Introduction
For the last months I´ve been working on a Project called SaaSyLongTail that consists on a sample application which highlights the key architecture principles of SaaS (software as a service) applications. In this context, one of the key pieces of the application we are building is the one who takes care of setting up the environment needed for a tenant to use the SaaS application. That is the tenant provisioning and in this post I will explain the main steps of it at SaaSyLongTail:
· Data Provisioning
· Web Server Provisioning
· Authentication Store Provisioning
· Authorization Store Provisioning
Data Provisioning
Tenant is added to the tenant Table at the provider database all along with other tables that are filled with default provisioning data.

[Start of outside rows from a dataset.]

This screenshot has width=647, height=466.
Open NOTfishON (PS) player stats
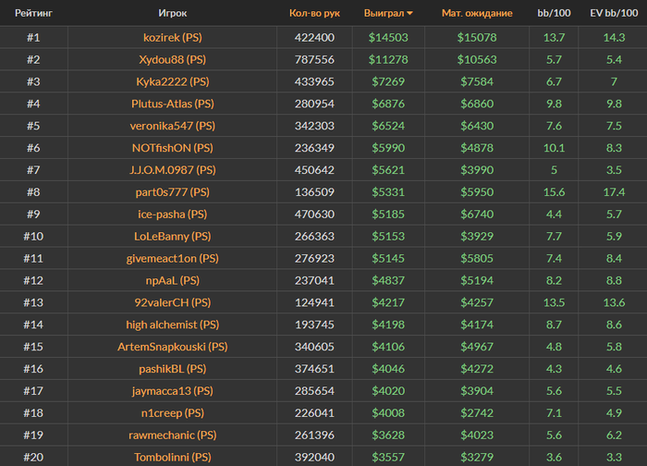(173, 148)
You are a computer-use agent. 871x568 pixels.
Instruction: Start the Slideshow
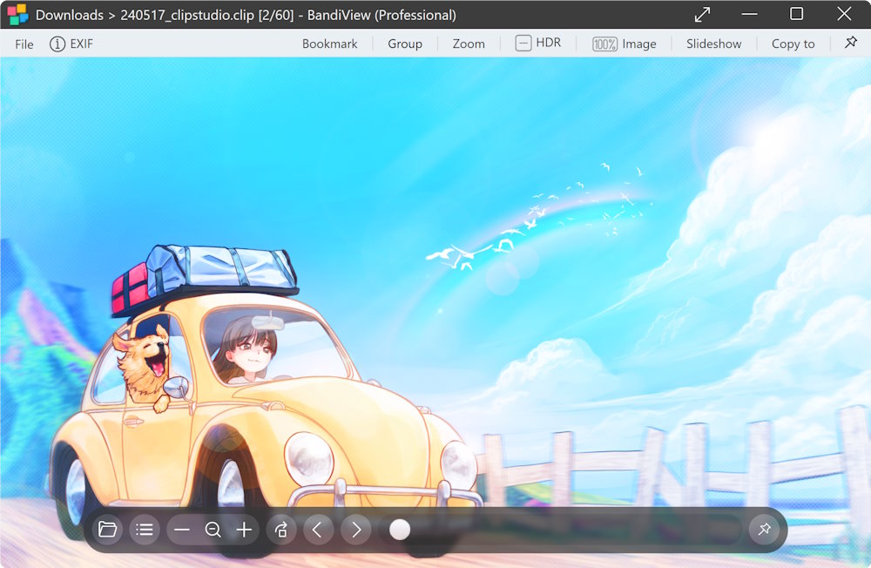click(713, 43)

Tenant Provisioning can be used in cases where the tenant only wants to try the application (“try before you buy”) so we think is important for the tenant to start trying the application without worrying to configure it if he doesn´t want to. We make this by inserting default tenant UI preferences, workflow rules, etc. which can be later changed by the tenant from his back office.
Web Server Provisioning
Each tenant web application (in this case “contoso” and “fabrikam”) has its own virtual directory inside of the SaaS provider Web Site (in this case “peoplewareHR” website) in the IIS. Inside of each tenant´s virtual directory there are 3 other application virtual directories: Back Office, Front Office and Services web applications. The “Services” virtual directory at the SaaS provider level provides tenant provisioning services:
All this virtual separation allows for example one tenant services to fall without harming the rest of the tenants.

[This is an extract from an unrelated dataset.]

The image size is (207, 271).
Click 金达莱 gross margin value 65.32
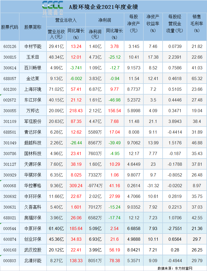pos(197,78)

The structure is purely virtual: one tenants Back Office physical path is the same as another tenant´s Back Office physical location. This way tenants configuration and data live only inside of the database and no physical changes are needed for the application in the case of tenant provisioning or deprovisioning.
Hierarchical structure: Contoso Front Office configuration extends Contoso main configuration which extends peoplewareHR configuration. This way each application only takes care about his own domain configuration.
Web Provisioning could also be distributed having the application services running in a different server than the UI (Front Office and Back Office in this case) in the case that the IT infrastructure requires so.
Authentication Store Provisioning
We use Active Directory Application Mode (ADAM) as the authentication store with one application partition for the SaaS provider (“peoplewareHR”), which stores one organizational unit (OU) for each tenant:
This structure lets each tenant to manage its own users and giving tenant-independency at the authentication level.
One detail we cannot let go is that we use a unique value for the userPrincipalName attribute of tenant’s users with a mask like “[user name]@[tenant alias]”. This is done in order to keep users principal names unique so that the roles provider can have unique references to users:
Regarding authorization, the tenant provisioning only takes care about creating the new OU for the tenant, with the default users.
What about if there are two tenants named Contoso that want to use peoplewareHR services? You can’t have two OU=Contoso in the ADAM, as well as two running virtual directories named the same (that goes for the IIS part…). We opted to keep the tenant alias as key in the ADAM and in the IIS as well just like two companies can’t have the same URL for their websites or two persons the same email address. Following the example, the second tenant named Contoso should choose a different alias like “contoso_corp”. But just as you enter your full name in an email registration the tenant should enter its own too: this is a not unique field and this is the information that will be visible in the Front Office and Back Office so that the alias remains only for identification purposes.
Authorization Store Provisioning
We use SqlRoleProvider using the tenant for the applicationId in the authorization store. This way we accomplish the scenario where two different tenants have same user names or roles:
Conclusion
In the context of SaaSyLongTail reference application, the Tenant Provisioning has a lot of work to do. This work requires the Data model, Web and Application servers, Authentication and Authorization providers to support a way of performing multitenancy in an efficient way. For each of these system components the important thing is to find the most efficient and simple configuration in order to match the SaaS application requirements.